Acino is a Swiss pharmaceutical company, leader in advanced drug delivery technologies. We have a clear focus on selected emerging markets in the Middle East, Africa, the CIS Region, and Latin America, and we operate in some of the most dynamic countries of the world. We value courage, commitment, trust, and empathy and provide an environment that supports initiative and effort. We are proud to be action-oriented and open-minded, with a strong focus on quality and product availability, even in remote and hard-to-reach areas of the world.

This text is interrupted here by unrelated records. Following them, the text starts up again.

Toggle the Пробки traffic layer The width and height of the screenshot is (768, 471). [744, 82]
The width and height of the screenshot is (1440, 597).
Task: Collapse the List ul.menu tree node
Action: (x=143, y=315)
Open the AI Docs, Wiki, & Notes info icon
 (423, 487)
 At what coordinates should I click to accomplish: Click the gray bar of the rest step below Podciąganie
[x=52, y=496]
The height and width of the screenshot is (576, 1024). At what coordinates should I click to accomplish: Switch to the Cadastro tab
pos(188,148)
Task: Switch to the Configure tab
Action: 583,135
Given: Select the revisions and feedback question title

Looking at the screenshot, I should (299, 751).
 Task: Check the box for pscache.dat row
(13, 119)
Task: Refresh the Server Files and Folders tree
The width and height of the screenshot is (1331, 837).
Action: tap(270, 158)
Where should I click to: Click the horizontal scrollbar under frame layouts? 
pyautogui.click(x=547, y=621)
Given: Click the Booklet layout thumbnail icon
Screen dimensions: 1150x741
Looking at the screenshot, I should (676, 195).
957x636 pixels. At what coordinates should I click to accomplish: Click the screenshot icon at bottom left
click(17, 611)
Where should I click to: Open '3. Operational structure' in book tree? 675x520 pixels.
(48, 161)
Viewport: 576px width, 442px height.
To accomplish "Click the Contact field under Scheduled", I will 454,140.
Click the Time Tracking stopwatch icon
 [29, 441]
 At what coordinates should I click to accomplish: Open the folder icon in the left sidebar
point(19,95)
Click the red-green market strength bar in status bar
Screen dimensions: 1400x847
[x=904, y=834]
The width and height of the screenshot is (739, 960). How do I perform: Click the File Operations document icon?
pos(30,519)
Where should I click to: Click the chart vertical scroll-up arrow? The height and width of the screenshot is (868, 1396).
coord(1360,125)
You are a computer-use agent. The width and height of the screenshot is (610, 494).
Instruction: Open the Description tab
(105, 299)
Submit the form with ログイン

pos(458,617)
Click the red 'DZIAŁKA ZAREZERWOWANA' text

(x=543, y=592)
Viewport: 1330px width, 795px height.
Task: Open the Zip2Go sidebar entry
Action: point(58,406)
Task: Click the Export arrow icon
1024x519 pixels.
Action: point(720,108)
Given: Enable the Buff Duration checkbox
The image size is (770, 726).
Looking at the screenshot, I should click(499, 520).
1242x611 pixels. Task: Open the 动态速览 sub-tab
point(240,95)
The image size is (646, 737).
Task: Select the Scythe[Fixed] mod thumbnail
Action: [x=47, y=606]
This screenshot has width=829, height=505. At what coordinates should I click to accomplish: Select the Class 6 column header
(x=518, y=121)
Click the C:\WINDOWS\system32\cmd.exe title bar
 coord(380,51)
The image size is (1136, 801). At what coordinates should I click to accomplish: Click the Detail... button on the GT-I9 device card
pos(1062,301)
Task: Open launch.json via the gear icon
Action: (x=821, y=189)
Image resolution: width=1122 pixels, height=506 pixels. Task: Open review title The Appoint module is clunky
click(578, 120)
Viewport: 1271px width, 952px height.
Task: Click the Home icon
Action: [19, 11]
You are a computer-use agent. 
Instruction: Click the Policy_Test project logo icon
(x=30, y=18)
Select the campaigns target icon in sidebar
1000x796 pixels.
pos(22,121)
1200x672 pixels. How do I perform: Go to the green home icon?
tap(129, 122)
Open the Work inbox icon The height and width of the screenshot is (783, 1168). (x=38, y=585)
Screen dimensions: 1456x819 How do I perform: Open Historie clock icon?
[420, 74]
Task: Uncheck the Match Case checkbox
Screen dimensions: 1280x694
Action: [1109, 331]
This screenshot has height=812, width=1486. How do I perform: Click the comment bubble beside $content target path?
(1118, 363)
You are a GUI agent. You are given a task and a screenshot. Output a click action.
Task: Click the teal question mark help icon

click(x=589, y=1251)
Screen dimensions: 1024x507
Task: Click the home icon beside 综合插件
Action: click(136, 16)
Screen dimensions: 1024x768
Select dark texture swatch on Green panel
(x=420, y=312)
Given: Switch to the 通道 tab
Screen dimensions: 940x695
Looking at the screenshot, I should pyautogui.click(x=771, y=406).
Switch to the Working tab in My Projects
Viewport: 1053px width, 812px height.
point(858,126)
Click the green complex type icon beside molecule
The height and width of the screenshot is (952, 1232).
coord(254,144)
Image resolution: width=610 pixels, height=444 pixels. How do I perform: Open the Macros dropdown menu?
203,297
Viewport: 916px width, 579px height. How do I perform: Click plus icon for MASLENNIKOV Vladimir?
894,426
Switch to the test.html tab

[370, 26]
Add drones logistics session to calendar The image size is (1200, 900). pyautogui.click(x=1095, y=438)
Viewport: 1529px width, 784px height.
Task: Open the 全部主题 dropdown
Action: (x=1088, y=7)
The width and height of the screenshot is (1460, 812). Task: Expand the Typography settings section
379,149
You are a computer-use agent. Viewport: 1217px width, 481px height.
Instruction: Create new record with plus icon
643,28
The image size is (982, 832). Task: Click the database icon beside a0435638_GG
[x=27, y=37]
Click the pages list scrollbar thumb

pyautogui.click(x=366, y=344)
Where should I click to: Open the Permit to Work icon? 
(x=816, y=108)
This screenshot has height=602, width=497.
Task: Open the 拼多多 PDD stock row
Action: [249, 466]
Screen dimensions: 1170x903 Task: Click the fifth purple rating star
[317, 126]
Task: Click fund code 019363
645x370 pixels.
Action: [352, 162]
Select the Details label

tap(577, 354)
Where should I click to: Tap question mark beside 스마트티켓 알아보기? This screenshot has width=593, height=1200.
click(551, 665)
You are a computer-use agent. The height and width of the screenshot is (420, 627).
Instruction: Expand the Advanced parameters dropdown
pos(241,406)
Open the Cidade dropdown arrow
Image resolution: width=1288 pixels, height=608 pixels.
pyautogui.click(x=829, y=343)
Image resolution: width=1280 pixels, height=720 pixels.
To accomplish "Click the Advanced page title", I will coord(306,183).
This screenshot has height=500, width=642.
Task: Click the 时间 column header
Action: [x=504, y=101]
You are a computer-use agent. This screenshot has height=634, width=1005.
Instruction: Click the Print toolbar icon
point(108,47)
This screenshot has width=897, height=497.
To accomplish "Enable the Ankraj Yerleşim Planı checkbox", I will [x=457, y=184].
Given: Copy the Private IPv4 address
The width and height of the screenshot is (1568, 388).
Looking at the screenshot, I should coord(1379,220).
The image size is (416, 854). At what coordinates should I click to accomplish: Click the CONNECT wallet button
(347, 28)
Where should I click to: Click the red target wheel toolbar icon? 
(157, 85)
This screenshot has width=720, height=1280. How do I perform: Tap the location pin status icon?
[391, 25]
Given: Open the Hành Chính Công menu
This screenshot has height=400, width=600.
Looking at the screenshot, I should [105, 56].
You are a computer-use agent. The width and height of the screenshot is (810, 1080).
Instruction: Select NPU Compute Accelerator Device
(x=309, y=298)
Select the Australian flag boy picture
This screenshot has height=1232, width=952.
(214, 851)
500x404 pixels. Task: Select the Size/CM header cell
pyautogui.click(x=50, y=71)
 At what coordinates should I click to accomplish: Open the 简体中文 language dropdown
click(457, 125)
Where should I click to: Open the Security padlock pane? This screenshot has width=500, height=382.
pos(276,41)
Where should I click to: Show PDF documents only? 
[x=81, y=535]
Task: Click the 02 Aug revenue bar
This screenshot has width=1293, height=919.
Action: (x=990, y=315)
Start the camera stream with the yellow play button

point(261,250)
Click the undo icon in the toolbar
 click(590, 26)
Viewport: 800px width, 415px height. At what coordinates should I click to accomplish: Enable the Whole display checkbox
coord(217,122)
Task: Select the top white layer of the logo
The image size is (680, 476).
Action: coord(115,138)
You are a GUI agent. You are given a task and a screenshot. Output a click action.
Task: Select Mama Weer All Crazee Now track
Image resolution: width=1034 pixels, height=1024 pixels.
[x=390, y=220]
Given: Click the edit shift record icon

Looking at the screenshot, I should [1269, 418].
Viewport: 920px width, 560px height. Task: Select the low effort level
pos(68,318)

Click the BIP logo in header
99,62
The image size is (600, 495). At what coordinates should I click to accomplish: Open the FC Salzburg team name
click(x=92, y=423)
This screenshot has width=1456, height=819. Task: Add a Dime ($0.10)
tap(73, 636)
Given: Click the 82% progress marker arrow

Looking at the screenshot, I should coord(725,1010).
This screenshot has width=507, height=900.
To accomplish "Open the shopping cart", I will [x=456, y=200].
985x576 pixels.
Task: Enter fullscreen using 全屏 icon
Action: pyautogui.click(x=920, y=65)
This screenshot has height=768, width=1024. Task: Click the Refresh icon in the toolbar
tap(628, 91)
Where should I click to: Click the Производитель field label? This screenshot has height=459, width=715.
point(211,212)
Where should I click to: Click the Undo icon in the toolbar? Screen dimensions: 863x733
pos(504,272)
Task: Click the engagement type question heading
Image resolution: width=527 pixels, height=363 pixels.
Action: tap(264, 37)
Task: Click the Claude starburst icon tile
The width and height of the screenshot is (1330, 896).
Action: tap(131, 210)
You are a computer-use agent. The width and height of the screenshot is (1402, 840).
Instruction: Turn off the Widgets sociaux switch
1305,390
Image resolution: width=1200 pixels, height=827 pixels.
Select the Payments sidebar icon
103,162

We are constantly expanding our market position with a future-oriented international business strategy. Therefore, we are looking for a dedicated and motivated person to strengthen our Quality team in Dubai, UAE Site- Acino Pharmaceuticals FZ LLC

Quality Control Analyst will be responsible for performing analytical testing, maintaining laboratory resources, ensuring compliance with quality and safety standards, and supporting product release, method transfers, and validations. He /She will work with advanced analytical instruments, uphold data integrity principles, and ensure full compliance with GMP requirements to maintain product quality, safety, and efficacy.

Job Responsibilities

  • Perform analysis of raw materials, packaging materials, bulk products, finished products, in-process samples, stability samples, process/cleaning validation samples, and miscellaneous samples as per approved methods and protocols.
  • Ensure all activities comply with GLP, GMP, and ALCOA+ principles.
  • Operate major analytical instruments including HPLC, GC, Dissolution Apparatus, UV-Vis Spectrophotometer, and IR.
  • Perform daily verification, calibration, and routine maintenance of instruments as per SOPs.
  • Maintain an up-to-date inventory of reference standards, working standards, impurity standards, analytical columns, reagents, chemicals, and consumables.
  • Conduct qualification of working standards against reference or primary standards.
  • Prepare volumetric solutions and standardize them for routine use.
  • Prepare, review, and update SOPs, test methods, and specifications as needed.
  • Record all data accurately, clearly, and in real-time following GLP requirements.
  • Report and support investigations for any OOS, OOT, incidents, or non-compliance activities.
  • Initiate and support Change Control, CAPA, and Deviation processes as required.
  • Follow safety procedures and use the recommended PPE for all QC activities.
  • Ensure compliance with EHS policies and safe work practices in the laboratory.
  • Support analytical validation/verification and cleaning validation studies.
  • Participate in laboratory improvement initiatives.
  • Carry out additional tasks assigned by the QC Manager in line with department objectives.

Qualifications & Skills:

  • Bachelor’s degree in chemistry, pharmaceutical sciences, or related discipline.
  • 1–3 years of experience in a pharmaceutical QC laboratory.
  • Hands-on experience with HPLC, GC, Dissolution, UV, and IR instruments.
  • Knowledge of LIMS and SAP systems is preferred.
  • Good understanding of GMP, GLP, and data integrity principles (ALCOA+).
  • Strong attention to detail, analytical thinking, and problem-solving skills.
  • Effective communication and teamwork abilities.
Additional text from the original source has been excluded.